The term LVR is an acronym for “Loan to Value Ratio” and is a calculation used in a lot of different forms of lending. Lending money to people for home loans will use the results of this calculations to work out how risky they think that the loan to give you is going to be.
Every lender that offers a secured loan will have different restrictions on how much that they will lend you. Even though you might be able to easily afford your repayments, or be a high income earner, this doesn’t mean that you can borrow as much as you want to.
What’s the difference in LVR between purchasing and refinancing?
There’s no difference in the overall calculations of the LVR when comparing between different loan purposes. What does change is how the value of the property is determined.
Purchasing a property
When you are purchasing a property, the value that is used in the calculations is worked out by one of two methods. The purchase price OR the value of the property that a certified valuer provides.

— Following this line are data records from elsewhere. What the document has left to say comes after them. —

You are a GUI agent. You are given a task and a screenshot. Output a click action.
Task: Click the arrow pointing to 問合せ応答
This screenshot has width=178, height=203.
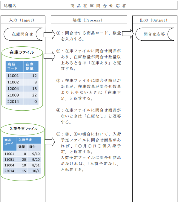point(128,34)
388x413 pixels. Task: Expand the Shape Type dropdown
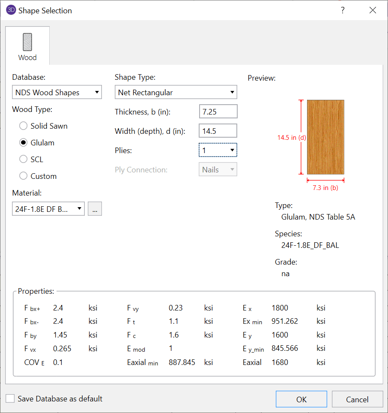click(176, 92)
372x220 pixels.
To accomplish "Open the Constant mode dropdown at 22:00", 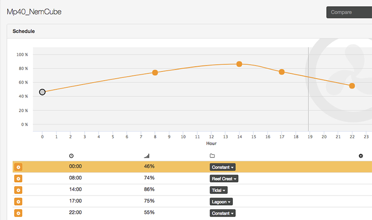I will click(223, 213).
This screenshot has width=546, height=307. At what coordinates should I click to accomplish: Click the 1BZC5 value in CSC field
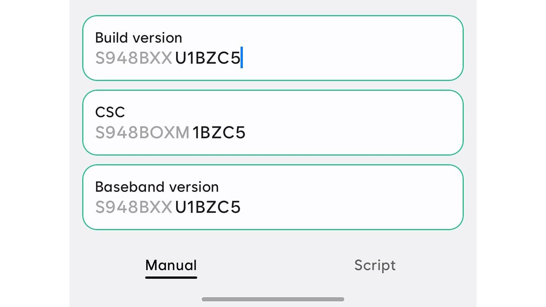[x=219, y=133]
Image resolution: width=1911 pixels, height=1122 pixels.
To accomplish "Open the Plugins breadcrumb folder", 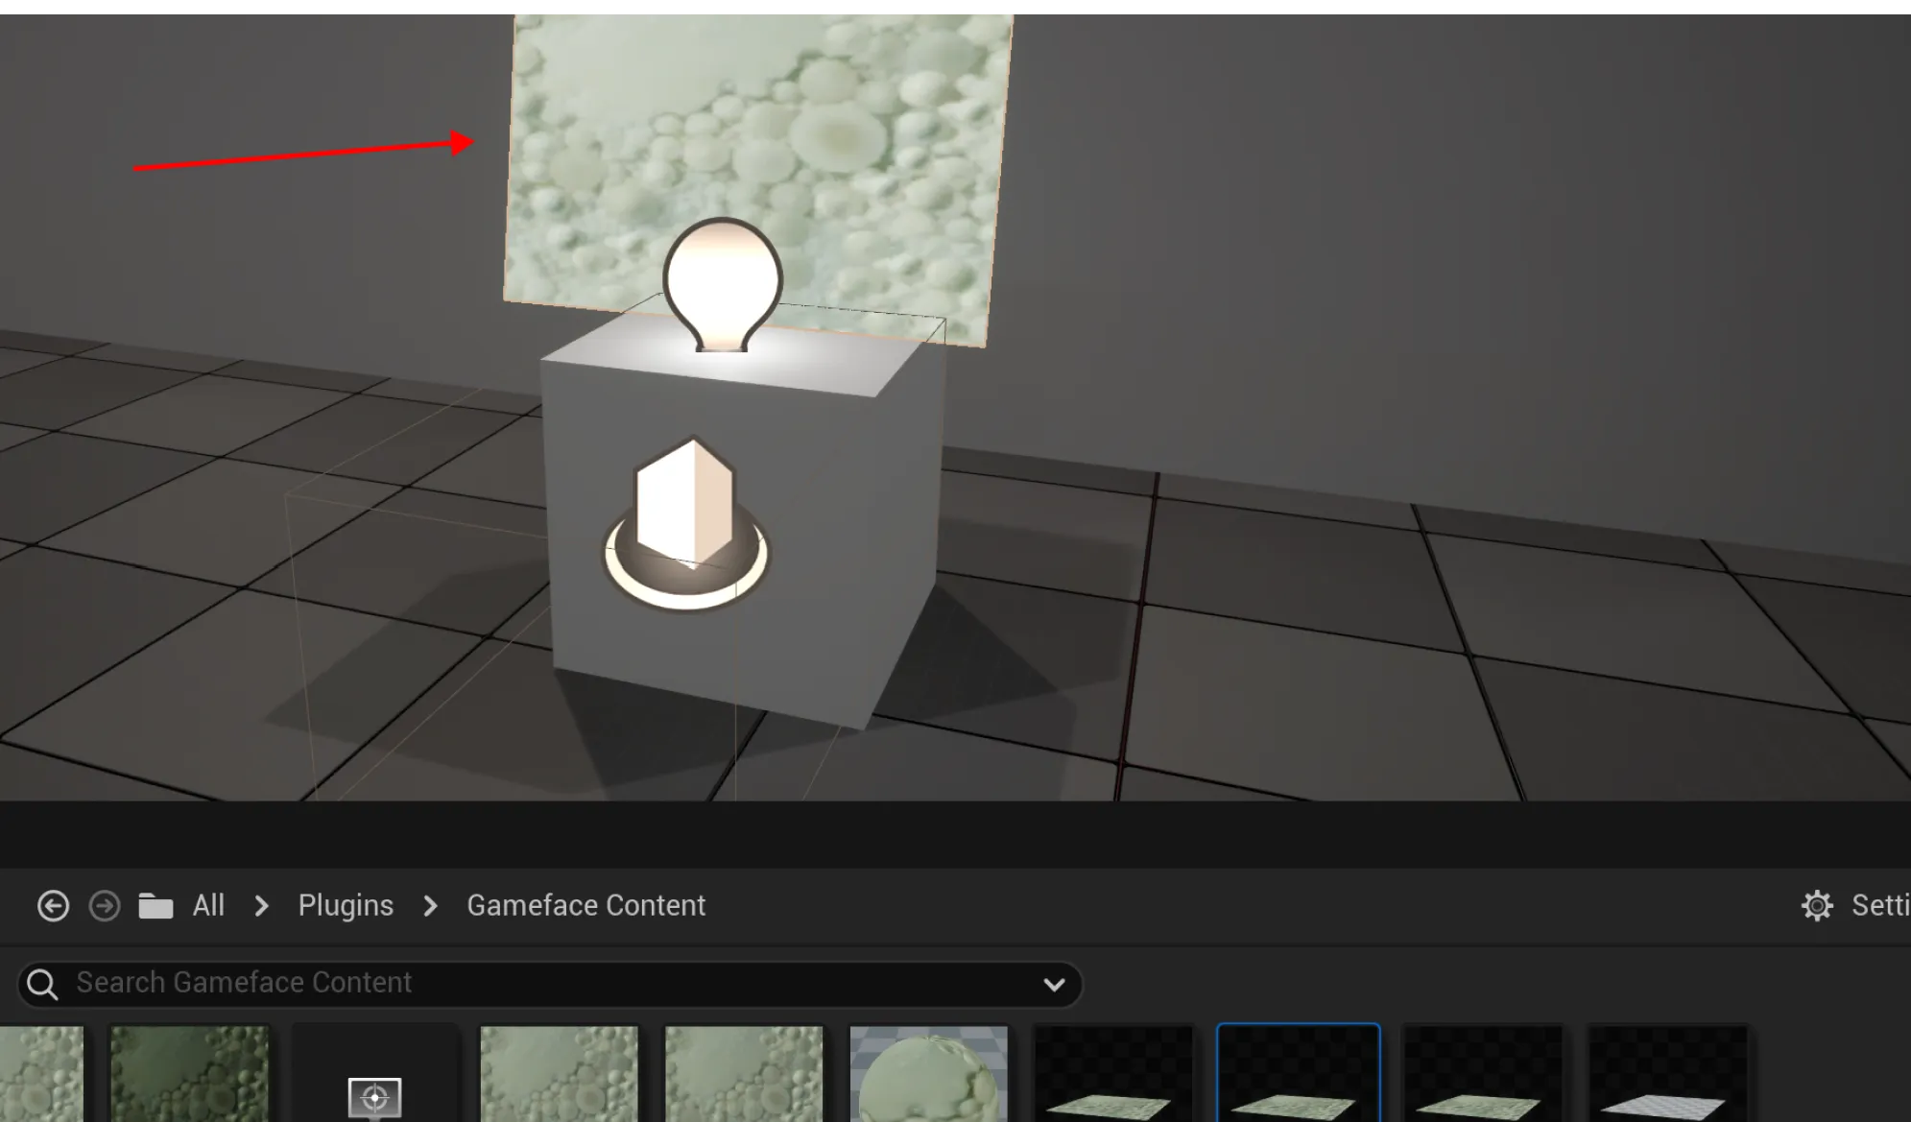I will coord(346,906).
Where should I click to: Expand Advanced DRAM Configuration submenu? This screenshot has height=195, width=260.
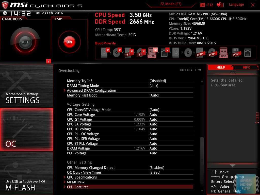(x=91, y=90)
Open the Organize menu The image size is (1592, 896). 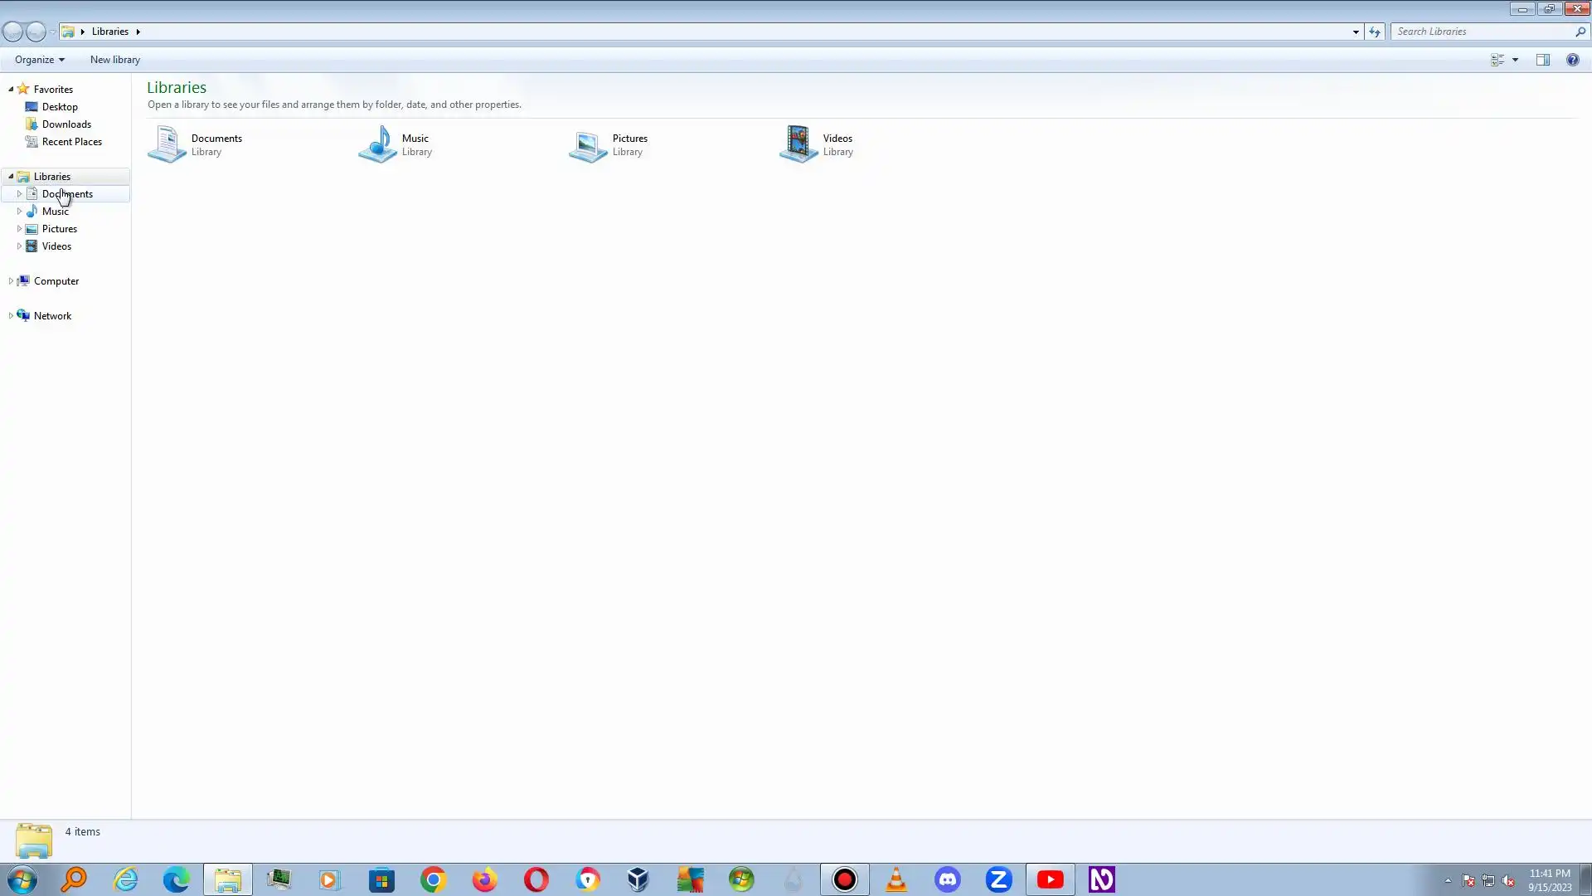coord(39,60)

It’s important to note that a lot of lenders (but not all) will use the LOWER of these two values. It’s simply how they assess risk.
Refinancing a loan
When you are looking to refinance your home loan, the purchase price isn’t looked at in the transaction. You might have bought the property a long time ago and values change over time. If you’ve done any renovations or additions to the home then it’s value may have changed. This means that the purchase price isn’t a good indication of how much a home is worth.
How does a lender assess the value of your home? They use a certified property valuer to provide them with an independent valuation.
What’s the maximum LVR that I can have?
A good general rule to start with is to aim for an LVR of 80%. Most lenders will consider this a lower risk loan and provides you with lots of options when it comes to choosing a lender.
In some cases you might be able to go higher than this but it will depend on your circumstances. Loans that have an LVR of 90% or even 95% are available, but they might be more costly for you.
What about 100% LVR? Can I do this?
On your own, you won’t be able to do this. If you are looking to purchase a property, then your options on a 100% home loan are pretty limited. There are some “no-deposit” home loans out there though they will also require you to have a guarantor.
The better option is to see if you can have someone guarantee your home loan. If the guarantor is able to put a portion of their property as security as well, then the effective LVR comes down into acceptable risk limits for the lender.
Are my loan options restricted by my LVR?
They can be. Each lender has different limits on the LVR for different products and for different loan purposes. For example, you will be able to have a higher LVR if the loan is for an owner occupied purpose (ie Home you’re living in) and for an investment purpose (a home you rent out).
This difference can be quite significant, so it’s always important to check the options on your products before you choose your loan.